TORTORETO. Tortoreto adotta lo Sprar, lo strumento per bloccare l’arrivo di nuovi richiedenti asilo in città e occuparli in lavori di pubblica utilità. «Come enti locali non abbiamo avuto fino ad oggi voce in capitolo nell’arrivo dei richiedenti asilo, gestito dalla prefettura senza concertazione. Ora, invece, adottando il sistema di protezione per richiedenti asilo e rifugiati (Sprar), il Comune sarà parte attiva. I costi per l’ente, fissati al 5% del totale, li faremo coprire alle cooperative, mentre gli altri verranno da fondi europei», ha spiegato il vicesindaco Francesco Marconi durante il consiglio comunale di ieri sera in cui è stata approvata l’adesione al sistema governativo promosso anche dall’Anci. Ha aggiunto Marconi: «Nel prossimo futuro, man mano che andrà via chi non ha diritto all’asilo, Tortoreto avrà priorità nella riduzione dei richiedenti presenti in città, dai 118 ospitati oggi fino alla quota di 37 che il territorio dovrebbe accogliere secondo le norme. Inoltre lo strumento ci consentirà di avviare progetti per le cooperative per occupare i migranti in lavori pubblica utilità, che aiuteranno loro ad integrarsi rispondendo anche a qualche necessità del territorio: nelle prossime settimane incontreremo le cooperative».
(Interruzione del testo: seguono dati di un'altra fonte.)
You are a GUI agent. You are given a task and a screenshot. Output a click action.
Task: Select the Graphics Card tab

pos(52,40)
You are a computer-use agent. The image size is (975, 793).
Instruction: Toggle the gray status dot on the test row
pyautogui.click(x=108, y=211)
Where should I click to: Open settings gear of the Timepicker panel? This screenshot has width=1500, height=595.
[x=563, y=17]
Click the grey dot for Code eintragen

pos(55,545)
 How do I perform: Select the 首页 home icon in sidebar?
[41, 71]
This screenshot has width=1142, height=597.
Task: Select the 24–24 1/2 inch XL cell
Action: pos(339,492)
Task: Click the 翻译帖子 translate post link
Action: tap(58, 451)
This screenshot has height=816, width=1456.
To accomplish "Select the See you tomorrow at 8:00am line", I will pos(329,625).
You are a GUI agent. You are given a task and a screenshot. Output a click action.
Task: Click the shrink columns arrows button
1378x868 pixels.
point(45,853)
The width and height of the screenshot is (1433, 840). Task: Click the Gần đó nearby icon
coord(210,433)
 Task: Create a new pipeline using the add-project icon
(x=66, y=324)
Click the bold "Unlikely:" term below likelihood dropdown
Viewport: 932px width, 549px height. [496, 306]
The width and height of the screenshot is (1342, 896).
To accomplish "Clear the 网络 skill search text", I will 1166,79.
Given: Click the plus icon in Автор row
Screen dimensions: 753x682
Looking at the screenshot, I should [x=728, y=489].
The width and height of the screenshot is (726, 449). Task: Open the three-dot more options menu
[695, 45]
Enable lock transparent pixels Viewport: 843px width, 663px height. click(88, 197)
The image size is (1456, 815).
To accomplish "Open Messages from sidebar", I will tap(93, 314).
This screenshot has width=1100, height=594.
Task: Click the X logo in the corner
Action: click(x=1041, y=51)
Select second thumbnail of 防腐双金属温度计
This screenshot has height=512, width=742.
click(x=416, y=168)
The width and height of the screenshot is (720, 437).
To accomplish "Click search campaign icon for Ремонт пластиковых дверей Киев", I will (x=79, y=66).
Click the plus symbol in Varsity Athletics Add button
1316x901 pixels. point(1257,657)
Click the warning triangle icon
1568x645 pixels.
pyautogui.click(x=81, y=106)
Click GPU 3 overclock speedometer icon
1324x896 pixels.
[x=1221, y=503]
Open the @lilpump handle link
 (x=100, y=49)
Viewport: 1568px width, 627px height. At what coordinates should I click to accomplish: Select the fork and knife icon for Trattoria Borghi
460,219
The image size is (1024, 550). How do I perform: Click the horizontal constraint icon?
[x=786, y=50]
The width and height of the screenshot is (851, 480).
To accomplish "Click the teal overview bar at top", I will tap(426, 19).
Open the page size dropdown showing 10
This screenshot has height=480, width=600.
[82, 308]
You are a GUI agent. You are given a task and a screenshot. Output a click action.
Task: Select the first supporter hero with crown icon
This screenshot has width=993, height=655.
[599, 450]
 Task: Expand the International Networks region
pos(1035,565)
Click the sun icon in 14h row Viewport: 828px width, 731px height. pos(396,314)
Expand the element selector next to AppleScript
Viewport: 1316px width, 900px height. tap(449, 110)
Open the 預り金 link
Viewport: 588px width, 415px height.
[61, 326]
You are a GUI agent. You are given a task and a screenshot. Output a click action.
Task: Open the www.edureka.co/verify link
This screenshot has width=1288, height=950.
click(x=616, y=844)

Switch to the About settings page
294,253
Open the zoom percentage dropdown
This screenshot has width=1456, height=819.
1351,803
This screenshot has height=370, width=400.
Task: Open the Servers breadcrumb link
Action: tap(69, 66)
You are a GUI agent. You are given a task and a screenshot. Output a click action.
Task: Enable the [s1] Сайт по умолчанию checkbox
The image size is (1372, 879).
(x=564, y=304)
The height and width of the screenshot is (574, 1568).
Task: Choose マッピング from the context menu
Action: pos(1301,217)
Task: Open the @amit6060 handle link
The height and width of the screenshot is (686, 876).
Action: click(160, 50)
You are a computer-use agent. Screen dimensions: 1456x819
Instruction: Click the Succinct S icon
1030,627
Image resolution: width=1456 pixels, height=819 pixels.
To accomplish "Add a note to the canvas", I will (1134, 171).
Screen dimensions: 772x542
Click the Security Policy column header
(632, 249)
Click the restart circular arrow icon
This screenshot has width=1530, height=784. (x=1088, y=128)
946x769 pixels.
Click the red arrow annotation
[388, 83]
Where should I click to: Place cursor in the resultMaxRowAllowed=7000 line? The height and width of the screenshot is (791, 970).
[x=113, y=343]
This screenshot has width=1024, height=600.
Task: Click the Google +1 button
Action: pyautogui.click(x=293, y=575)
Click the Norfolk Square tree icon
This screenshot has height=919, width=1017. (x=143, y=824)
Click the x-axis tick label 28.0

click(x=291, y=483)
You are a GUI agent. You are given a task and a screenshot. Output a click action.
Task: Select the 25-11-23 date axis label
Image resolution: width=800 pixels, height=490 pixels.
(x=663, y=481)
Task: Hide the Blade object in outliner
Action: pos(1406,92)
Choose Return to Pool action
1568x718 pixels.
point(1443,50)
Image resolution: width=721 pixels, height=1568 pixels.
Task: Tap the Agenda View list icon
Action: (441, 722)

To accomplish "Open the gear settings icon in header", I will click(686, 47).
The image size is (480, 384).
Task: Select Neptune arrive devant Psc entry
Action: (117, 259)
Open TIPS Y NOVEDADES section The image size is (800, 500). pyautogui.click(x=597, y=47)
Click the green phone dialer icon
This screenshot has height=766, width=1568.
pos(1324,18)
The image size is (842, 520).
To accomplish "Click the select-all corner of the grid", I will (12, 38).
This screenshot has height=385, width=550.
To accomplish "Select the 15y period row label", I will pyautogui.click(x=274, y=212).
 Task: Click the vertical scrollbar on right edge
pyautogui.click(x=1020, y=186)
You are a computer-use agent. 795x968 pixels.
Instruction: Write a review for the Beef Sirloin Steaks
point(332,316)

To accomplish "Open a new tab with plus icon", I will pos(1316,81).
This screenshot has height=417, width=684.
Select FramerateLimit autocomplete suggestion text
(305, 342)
Favorevole, oltre alla maggioranza del sindaco Domenico Piccioni, anche quasi tutta l’opposizione. Dal capogruppo di Obiettivo Tortoreto Domenico Di Matteo, però, una stoccata: «L’adesione allo Sprar andava fatta dal commissario nel 2016, prima del rinnovo dei bandi per gli appalti biennali tra prefettura e cooperative: non è sicuro lo stop a nuovi arrivi». Da Riccardo Straccialini dei 5 Stelle, invece, l’unico voto contrario: «Siamo di fronte ad un enorme giro di denaro e ad una forma di schiavismo: il Comune non deve rendersi complice».(l.t.)